Work item: Copy out the line bearing "[Benjamin Noblinski] (65, 1239)" and all the lines after it, to the very end of the material below, exactly as written.

Data records:
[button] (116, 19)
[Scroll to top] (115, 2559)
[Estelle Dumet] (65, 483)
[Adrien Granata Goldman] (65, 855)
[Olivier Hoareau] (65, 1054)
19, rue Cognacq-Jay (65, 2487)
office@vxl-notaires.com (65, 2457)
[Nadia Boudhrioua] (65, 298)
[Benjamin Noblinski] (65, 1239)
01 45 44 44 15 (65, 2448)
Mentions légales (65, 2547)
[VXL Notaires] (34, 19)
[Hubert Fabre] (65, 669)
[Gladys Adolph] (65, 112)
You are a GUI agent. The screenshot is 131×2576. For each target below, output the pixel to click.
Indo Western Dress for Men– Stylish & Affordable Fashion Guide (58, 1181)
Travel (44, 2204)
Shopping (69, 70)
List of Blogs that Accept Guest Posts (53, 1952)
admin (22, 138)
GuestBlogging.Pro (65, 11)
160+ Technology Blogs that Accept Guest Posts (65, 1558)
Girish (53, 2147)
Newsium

Task output:
[Benjamin Noblinski] (65, 1239)
01 45 44 44 15 (65, 2448)
Mentions légales (65, 2547)
[VXL Notaires] (34, 19)
[Hubert Fabre] (65, 669)
[Gladys Adolph] (65, 112)
You are a GUI agent. The screenshot is 131×2576. For each target below, output the pixel to click.
Indo Western Dress for Men– Stylish & Affordable Fashion Guide (58, 1181)
Travel (44, 2204)
Shopping (69, 70)
List of Blogs that Accept Guest Posts (53, 1952)
admin (22, 138)
GuestBlogging.Pro (65, 11)
160+ Technology Blogs that Accept Guest Posts (65, 1558)
Girish (53, 2147)
Newsium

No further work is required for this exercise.